■ Requirements
Reproduce word for word the lines of the listing below, beginning at the line containing "Given: Open the mixer from the toolbar" and continuing through the line containing "Looking at the". Omit the pictures from your answer.

■ Record excerpts

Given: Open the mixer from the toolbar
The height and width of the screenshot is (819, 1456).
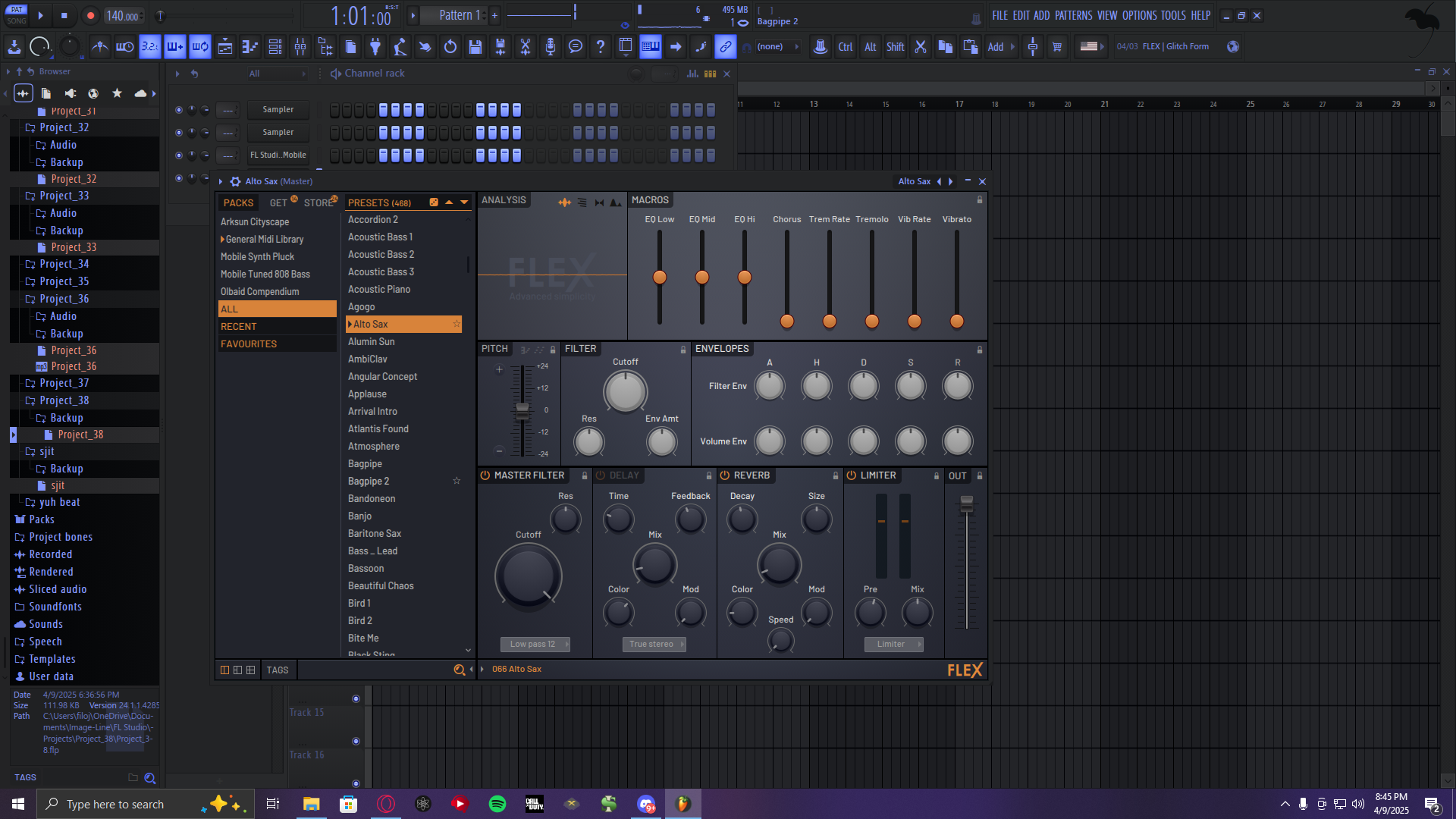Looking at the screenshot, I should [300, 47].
==
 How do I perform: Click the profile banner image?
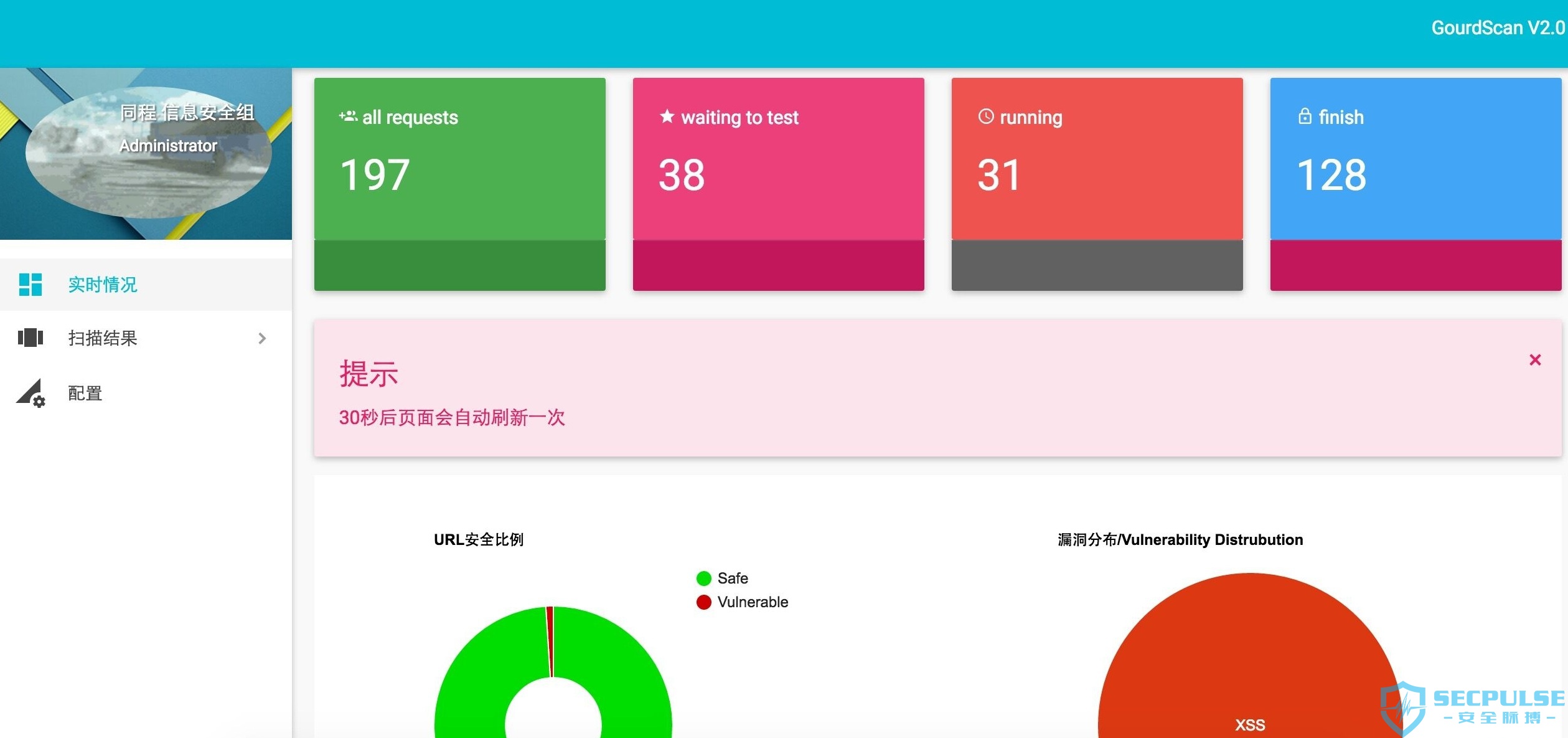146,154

■ Solution for this exercise
Given: Open the mixer from the toolbar
The height and width of the screenshot is (819, 1456).
Looking at the screenshot, I should [300, 47].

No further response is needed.